Opera Omnia Luigi Einaudi

La lezione di un monopolio

Tipologia: Paragrafo/Articolo – Data pubblicazione: 16/12/1899

La lezione di un monopolio

«Critica Sociale», 16 dicembre 1899, pp. 334-336

 

 

 

La storia della formazione del monopolio del diamante, che ho narrata nel precedente numero della Critica Sociale, deve essere completata colla descrizione dell’organismo della Società la quale monopolizza la produzione e lo smercio del diamante in tutti i paesi del mondo.

 

 

Questo organismo monopolistico presenta caratteri curiosi ed interessanti. A capo della Società stanno tre governatori a vita, che sono poi i maggiori proprietari delle azioni. Questi tre oligarchi amministrano un capitale di L. 98.750.000 in azioni, oltre ad un debito di L. 87.500.000 in obbligazioni ammortizzabili 5%, di 7.544.000 in obbligazioni 4 1/2 per cento. Per ammortizzare velocemente il debito e per dare la più alta rimunerazione possibile al capitale, i tre direttori adottarono un programma che si può riassumere in tre capisaldi: restringere la produzione ad un limite fisso; organizzare fortemente lo smercio dei diamanti; e costituire una forte riserva.

:::::

*CONSEGNA*
Cita per intero il brano sul monopolio del diamante, senza cambiare nulla. L'elenco non ha alcun legame con il brano.

*DATI RACCOLTI*
:::::

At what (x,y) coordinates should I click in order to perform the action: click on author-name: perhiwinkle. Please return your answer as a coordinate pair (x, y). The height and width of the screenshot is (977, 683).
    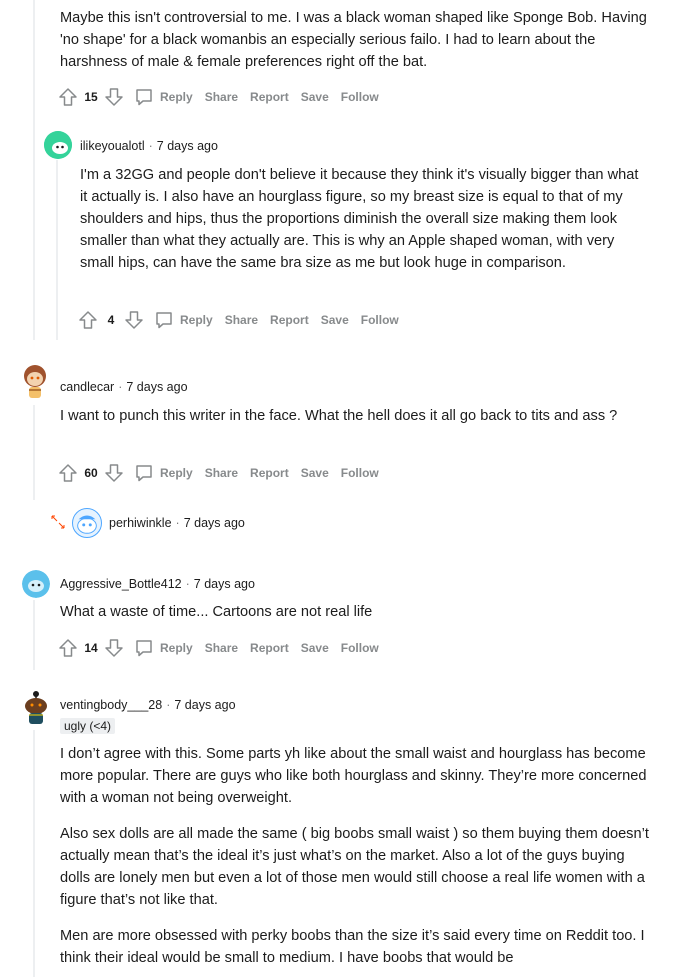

:::::

*SOLUZIONE ESERCIZIO*
Opera Omnia Luigi Einaudi

La lezione di un monopolio

Tipologia: Paragrafo/Articolo – Data pubblicazione: 16/12/1899

La lezione di un monopolio

«Critica Sociale», 16 dicembre 1899, pp. 334-336

 

 

 

La storia della formazione del monopolio del diamante, che ho narrata nel precedente numero della Critica Sociale, deve essere completata colla descrizione dell’organismo della Società la quale monopolizza la produzione e lo smercio del diamante in tutti i paesi del mondo.

 

 

Questo organismo monopolistico presenta caratteri curiosi ed interessanti. A capo della Società stanno tre governatori a vita, che sono poi i maggiori proprietari delle azioni. Questi tre oligarchi amministrano un capitale di L. 98.750.000 in azioni, oltre ad un debito di L. 87.500.000 in obbligazioni ammortizzabili 5%, di 7.544.000 in obbligazioni 4 1/2 per cento. Per ammortizzare velocemente il debito e per dare la più alta rimunerazione possibile al capitale, i tre direttori adottarono un programma che si può riassumere in tre capisaldi: restringere la produzione ad un limite fisso; organizzare fortemente lo smercio dei diamanti; e costituire una forte riserva.